EXERCISE
Retype, without changes or pictures, only the lines that begin at the one containing "Instruction: Click the" and end at the last line of the records that follow.

Records from a dataset
________________________

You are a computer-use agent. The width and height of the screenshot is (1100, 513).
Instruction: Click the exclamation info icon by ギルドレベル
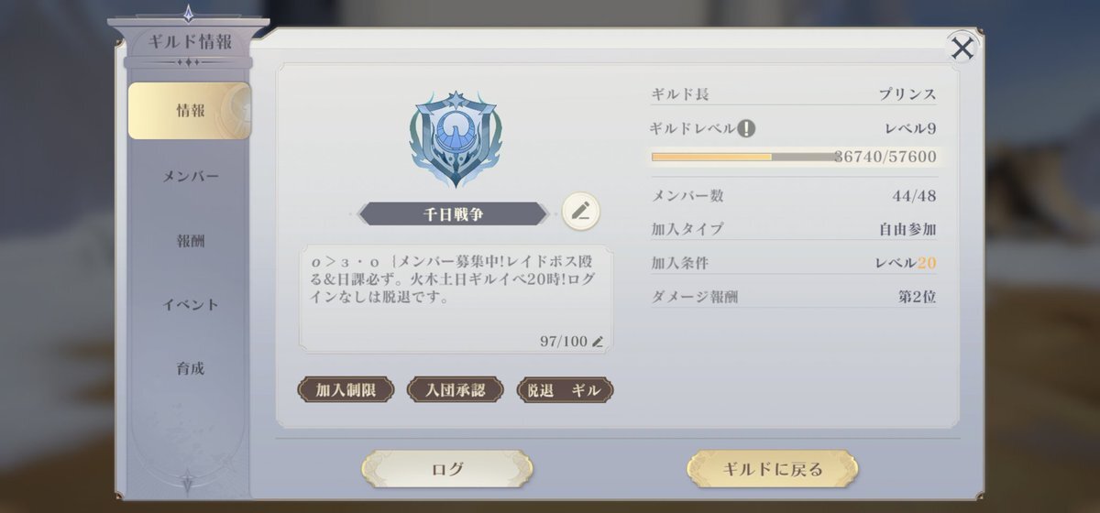click(x=746, y=128)
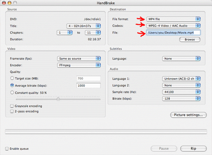Enable the Grayscale encoding checkbox
The image size is (212, 155).
[12, 106]
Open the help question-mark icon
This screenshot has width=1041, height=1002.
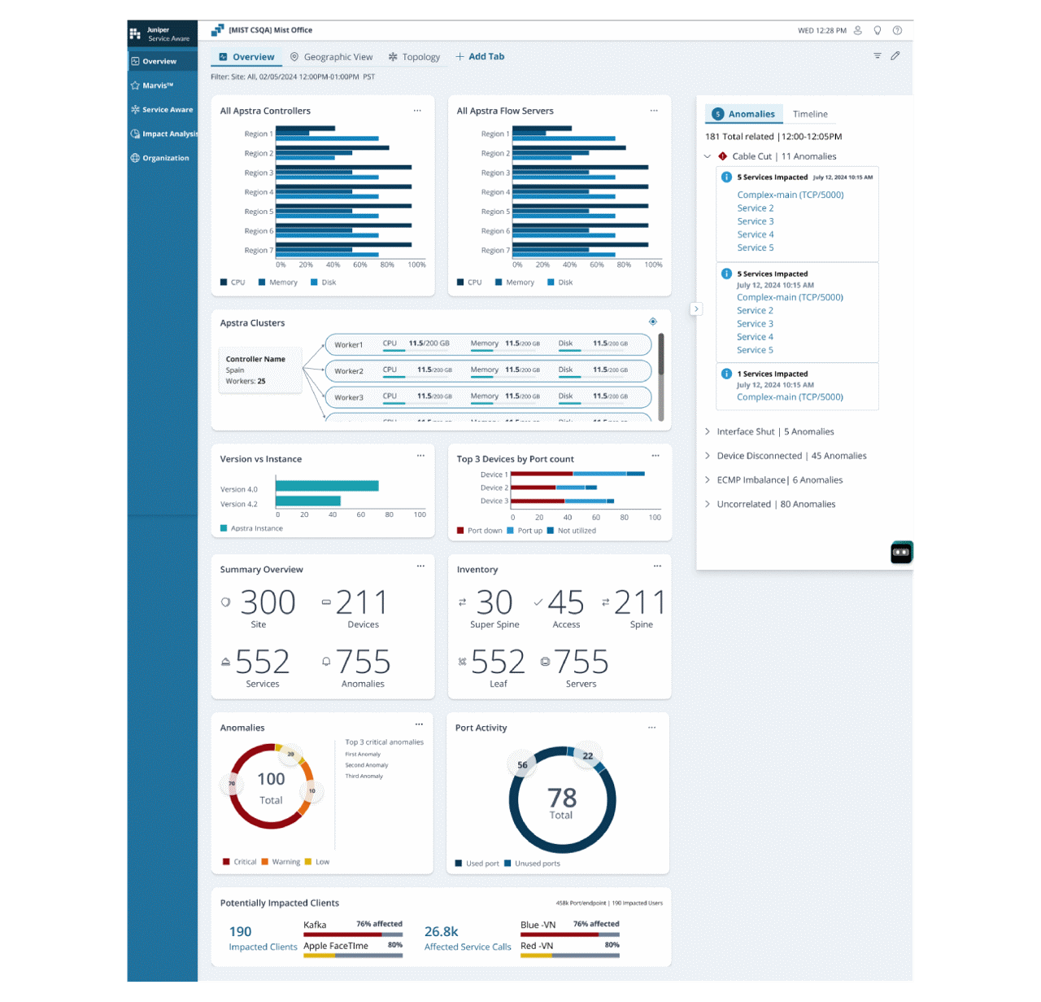[897, 30]
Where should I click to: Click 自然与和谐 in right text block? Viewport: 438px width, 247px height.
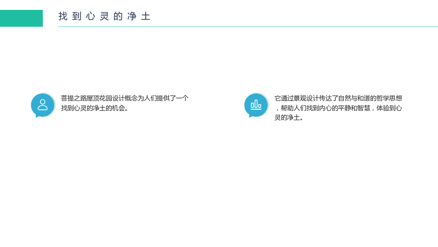tap(354, 98)
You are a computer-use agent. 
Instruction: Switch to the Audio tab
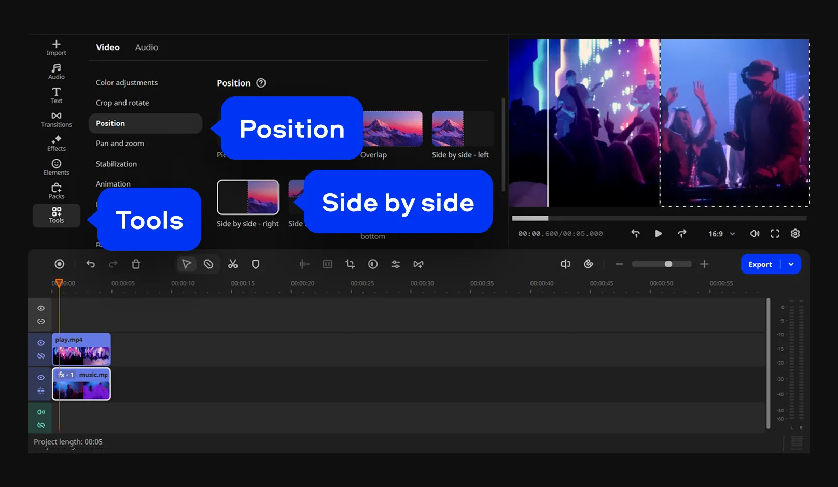[x=146, y=47]
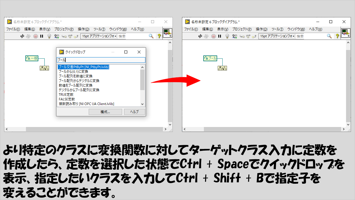355x200 pixels.
Task: Click Step Over icon in left window
Action: pos(70,36)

________________________

EXERCISE OUTPUT
Instruction: Click the exclamation info icon by ギルドレベル
click(x=746, y=128)
Enable the Grayscale encoding checkbox
The image size is (212, 155).
[12, 106]
Open the help question-mark icon
This screenshot has width=1041, height=1002.
[897, 30]
Where should I click to: Click 自然与和谐 in right text block? Viewport: 438px width, 247px height.
tap(354, 98)
You are a computer-use agent. 
Instruction: Switch to the Audio tab
[x=146, y=47]
355x200 pixels.
Task: Click Step Over icon in left window
Action: pos(70,36)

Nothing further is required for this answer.